▶ [Input data]
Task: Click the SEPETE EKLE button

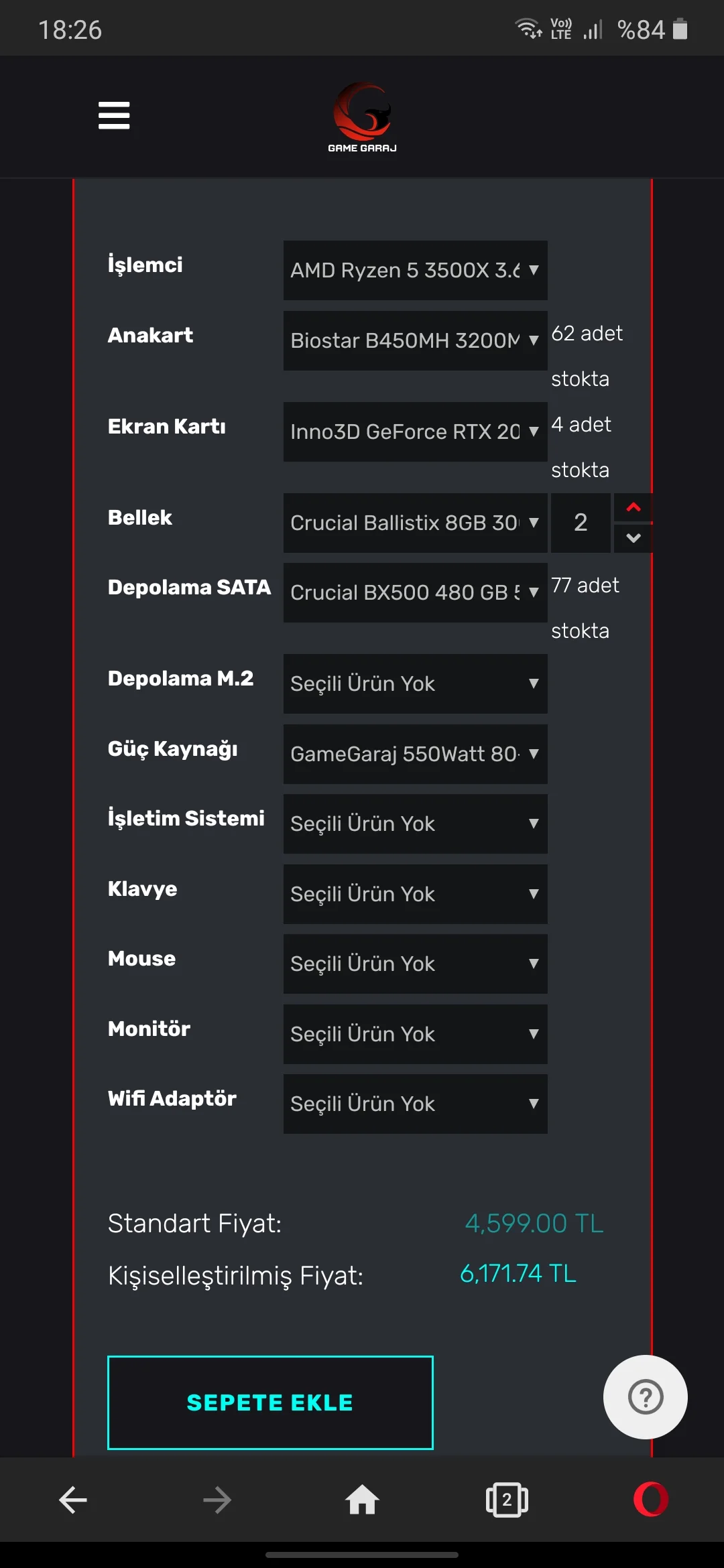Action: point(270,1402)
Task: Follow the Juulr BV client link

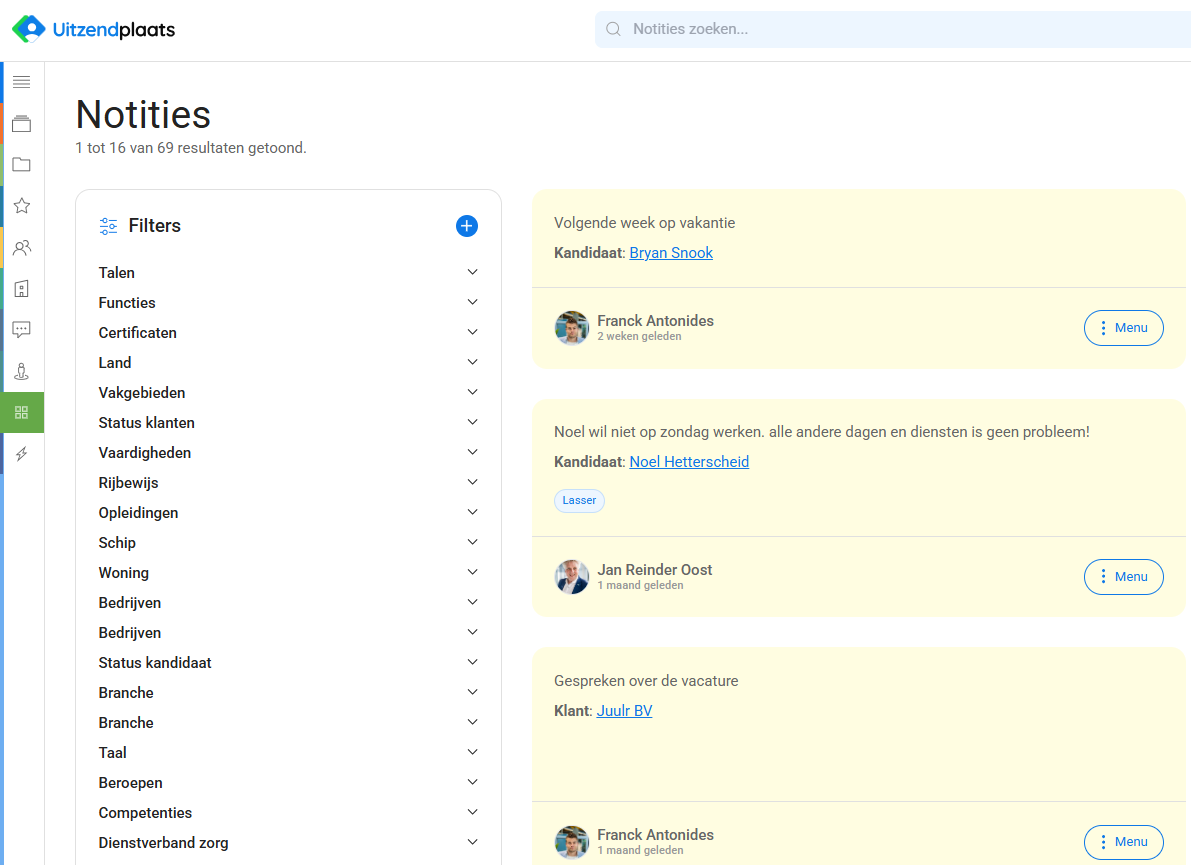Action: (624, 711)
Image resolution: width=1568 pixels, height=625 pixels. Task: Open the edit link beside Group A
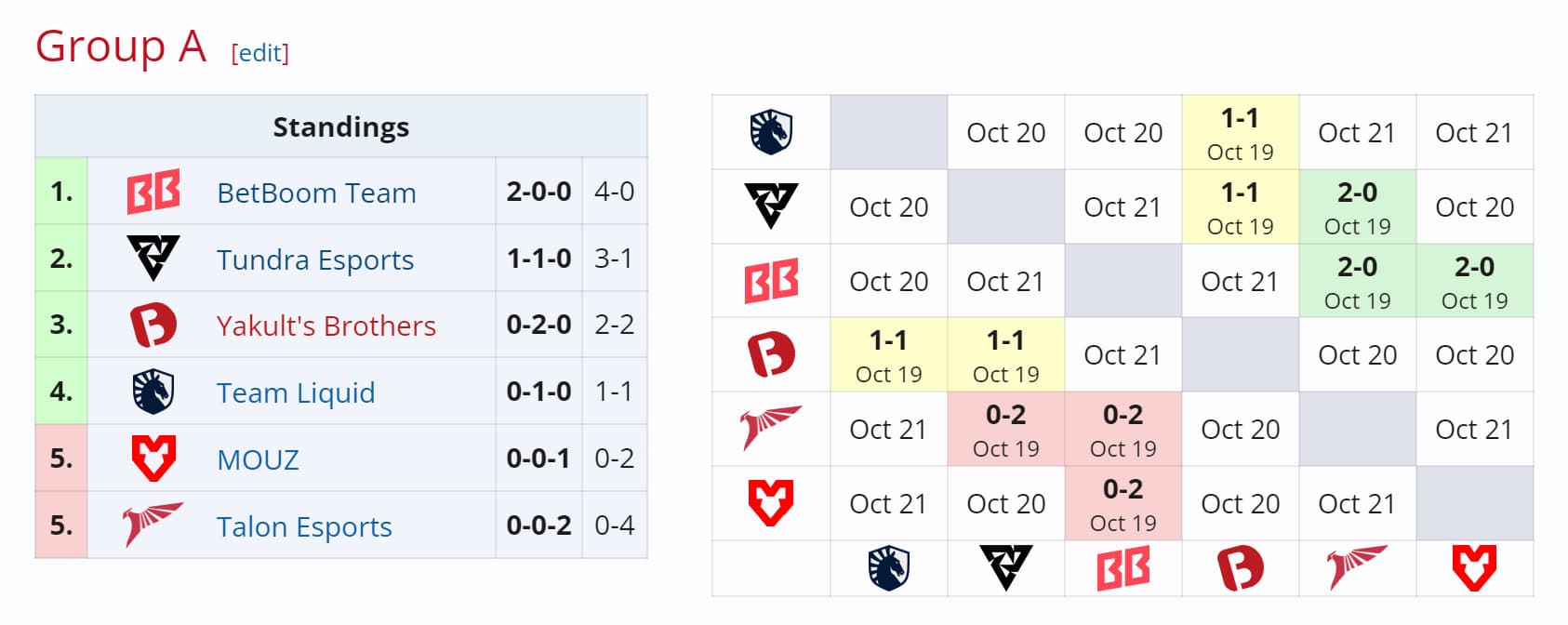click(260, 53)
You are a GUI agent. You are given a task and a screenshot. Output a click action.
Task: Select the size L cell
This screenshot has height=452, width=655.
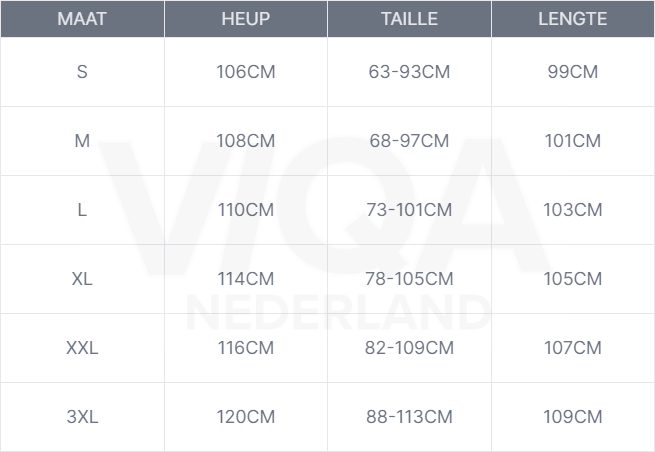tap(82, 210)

* * *

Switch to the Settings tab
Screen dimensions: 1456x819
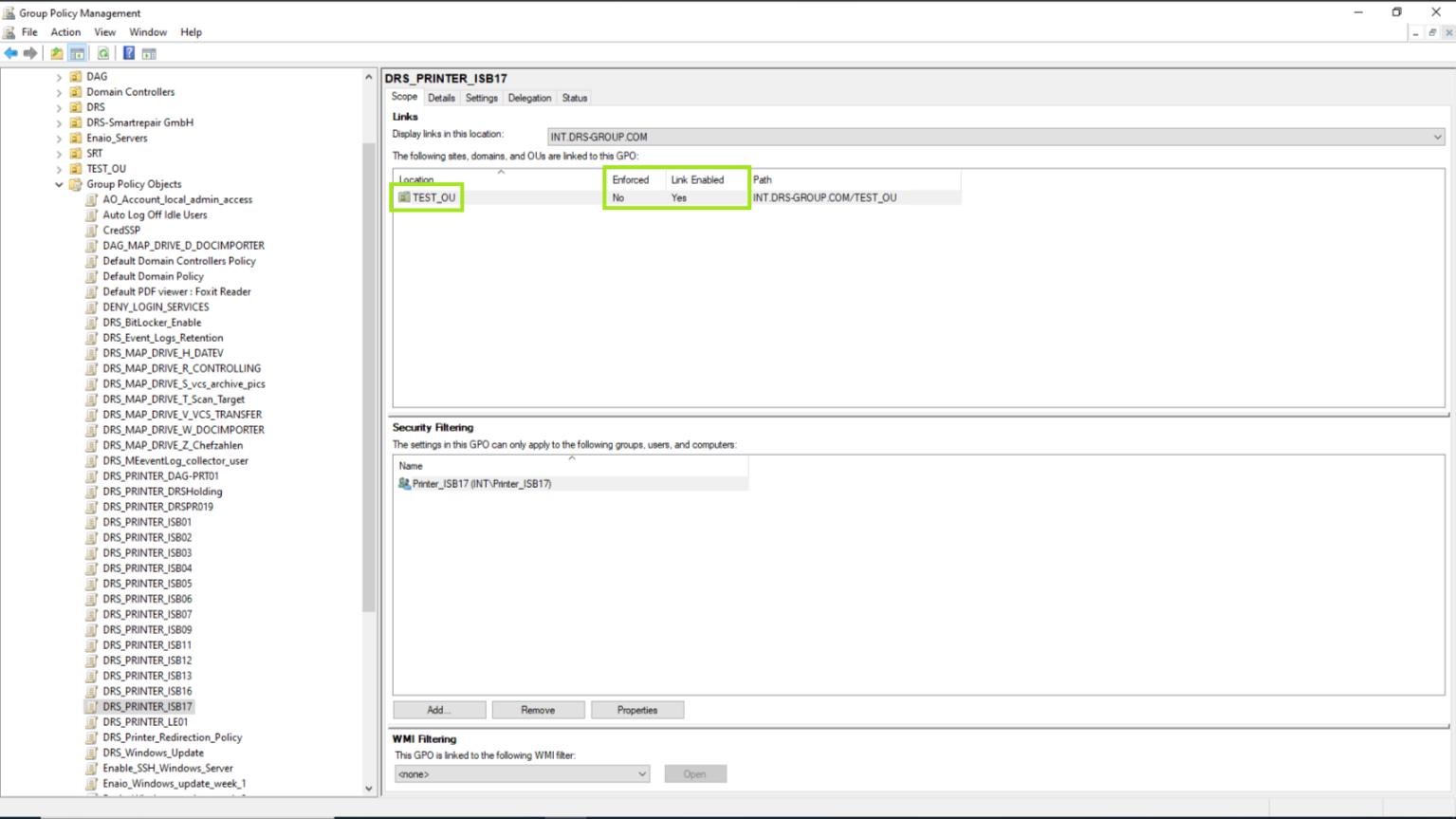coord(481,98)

▶ [What you will do] Lines wanted from the entries above: the one with "Task: Click the SEPETE EKLE button", the one with "Task: Select the size L cell", and all lines between. Please copy them exactly, without the pictures and without anything else.

▶ [Answer section]
Task: Click the SEPETE EKLE button

Action: point(270,1402)
Task: Follow the Juulr BV client link

Action: (624, 711)
Image resolution: width=1568 pixels, height=625 pixels. Task: Open the edit link beside Group A
click(260, 53)
You are a GUI agent. You are given a task and a screenshot. Output a click action.
Task: Select the size L cell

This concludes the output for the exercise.